Os meus alunos compreeenderam perfeitamente a diferença entre protagonista e antagonista, o que não é exactamente o mesmo que a diferença entre o bom e o mau. Ora, a primeira diferença é realmente indispensável para interpretar textos literários. A segunda é mais útil para exercer certas formas de domínio.

Terça-feira, Outubro 11, 2005

Díli

Díli continua uma cidade suja, talvez até um pouco desanimada. O Palácio do Governo marca a frente de mar e o Estado (o mais jovem do mundo). Adiante, o Hotel Timor sinaliza a presença estrangeira, maioritariamente portuguesa. Os timorenses que aí entram são apenas os funcionários do próprio hotel. A avenida marginal está arranjada, é certo. A paisagem sobre a baía é extraordinária, com a ilha de Atauro a impôr-se no horizonte.
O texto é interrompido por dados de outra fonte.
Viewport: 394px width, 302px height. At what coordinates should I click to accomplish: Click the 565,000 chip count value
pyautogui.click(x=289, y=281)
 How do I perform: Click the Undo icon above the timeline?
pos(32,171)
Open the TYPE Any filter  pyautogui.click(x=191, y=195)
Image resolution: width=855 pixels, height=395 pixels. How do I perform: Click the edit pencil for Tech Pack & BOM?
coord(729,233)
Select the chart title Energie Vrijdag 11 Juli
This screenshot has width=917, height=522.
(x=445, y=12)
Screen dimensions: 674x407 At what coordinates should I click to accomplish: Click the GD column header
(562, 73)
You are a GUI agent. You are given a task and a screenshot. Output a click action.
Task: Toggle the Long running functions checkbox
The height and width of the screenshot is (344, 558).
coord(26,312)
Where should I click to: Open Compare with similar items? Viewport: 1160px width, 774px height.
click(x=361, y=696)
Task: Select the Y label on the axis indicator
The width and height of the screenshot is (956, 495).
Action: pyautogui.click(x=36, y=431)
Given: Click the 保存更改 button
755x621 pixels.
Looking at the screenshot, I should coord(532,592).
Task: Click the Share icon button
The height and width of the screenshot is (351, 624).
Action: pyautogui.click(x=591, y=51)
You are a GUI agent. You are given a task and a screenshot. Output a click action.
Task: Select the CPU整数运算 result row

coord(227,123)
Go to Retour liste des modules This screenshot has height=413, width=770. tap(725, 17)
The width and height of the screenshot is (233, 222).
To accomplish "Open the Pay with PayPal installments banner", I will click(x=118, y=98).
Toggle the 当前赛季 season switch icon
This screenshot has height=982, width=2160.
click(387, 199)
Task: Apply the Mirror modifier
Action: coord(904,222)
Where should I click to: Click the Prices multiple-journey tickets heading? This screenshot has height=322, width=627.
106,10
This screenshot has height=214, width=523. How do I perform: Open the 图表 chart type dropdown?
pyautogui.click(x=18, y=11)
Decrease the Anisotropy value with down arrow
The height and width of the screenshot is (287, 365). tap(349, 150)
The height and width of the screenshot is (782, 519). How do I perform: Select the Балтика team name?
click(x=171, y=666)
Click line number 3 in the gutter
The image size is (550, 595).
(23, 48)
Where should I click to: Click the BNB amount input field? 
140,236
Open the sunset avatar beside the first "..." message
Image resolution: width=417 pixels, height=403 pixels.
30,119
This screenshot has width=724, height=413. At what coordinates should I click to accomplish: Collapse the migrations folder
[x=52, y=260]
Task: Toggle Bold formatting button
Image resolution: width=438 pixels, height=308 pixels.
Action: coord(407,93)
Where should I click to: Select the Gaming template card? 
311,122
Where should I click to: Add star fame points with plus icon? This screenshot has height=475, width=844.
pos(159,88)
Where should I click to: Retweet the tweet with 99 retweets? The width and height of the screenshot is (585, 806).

Mas entre a avenida marginal e a outra avenida que leva ao aeroporto, ficam os bairros de um outro Timor: o da fome e da malária e do dengue.
Há homens que vagueiam pelas ruas de Díli. Um velho, quase só ossos, tem os olhos perdidos numa outra dimensão. Eu vi-o parado a olhar um prato de comida, a pele tisnada, a boca como uma fenda fechada. O rosto era o de um lagarto, um velho To-Ke, que se alimenta de insectos e vive sabiamente entre o sol e a sombra.

Segunda-feira, Outubro 10, 2005

To-Ke

To-Ke (nao sei se se escreve assim) é um lagarto de tamanho razoável que habita na parte do mundo em que me encontro. Comecei a escutá-lo em Bali, na Indonésia e continuei a ouvi-lo em Díli. A voz deste lagarto começa com um matraquear rápido que depois se torma em "ke! tó... keeeee". Diz a lenda timorense que, ao cair sobre a pele nua de um homem, se lhe agarra pela vida fora, numa perfeita simbiose. Parece que a lenda tem qualquer coisa de verídico: as patas do To-Ke apresentam a estranha propriedade de fundir molecularmente os tecidos. Segundo os timorenses, alguém "infectado" pelo lagarto só tem uma maneira de se livrar dele: esperar que uma mulher grávida lho extirpe da pele.